Environment Minister Scott Moe says the federal documents support some of the concerns raised by the province.
“These documents, to me, actually further support the concerns we have about the effectiveness of a carbon tax when it comes to reducing emissions and the effectiveness of a carbon tax when it comes to the impact on the economy, and I don’t think we know that,” says Moe.
He points to one paragraph exploring different carbon pricing strategies that reads, “because of the tax, a manufacturing firm would pay higher price for energy derived from burning fossil fuels. In turn, this firm would increase the price of its goods to reflect higher input costs for energy obtained from carbon. The tax would cascade throughout the economy and prices would increase most for goods that make intensive use of carbon-based energy. There would be a broad incentive to substitute away from carbon in the whole economy.”
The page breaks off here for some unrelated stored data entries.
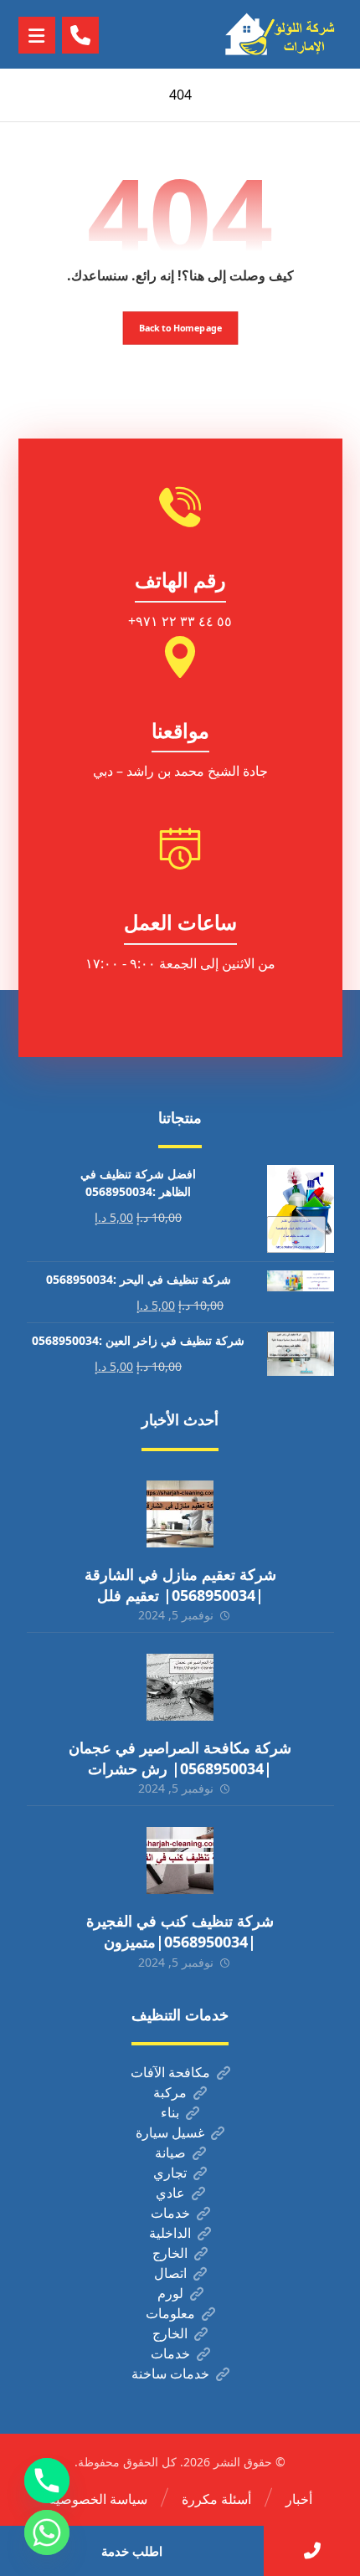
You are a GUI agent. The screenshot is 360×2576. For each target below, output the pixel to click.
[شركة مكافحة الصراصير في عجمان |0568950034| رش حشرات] (180, 1687)
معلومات (170, 2313)
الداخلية (170, 2233)
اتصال (170, 2273)
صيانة (170, 2152)
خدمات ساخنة (170, 2373)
Moe says that Saskatchewan is a heavy exporter of goods and is competing with other jurisdictions for businesses. He says documents such as these, especially when heavily-redacted, heighten people’s concerns “with respect to what impact (a carbon tax) is going to have on emissions.”
In a statement, the federal Department of Finance says the documents were “to brief the federal minister of finance on the economic theory underlying carbon pricing as well as potential approaches to carbon pricing in the Canadian context.”
A working group report exploring carbon pricing was completed a few months after the dates listed on the document. The federal government said the document was “not intended and were not used to inform the working group report on carbon pricing mechanisms. The working group report was based on the collaborative efforts of federal, provincial and territorial officials.”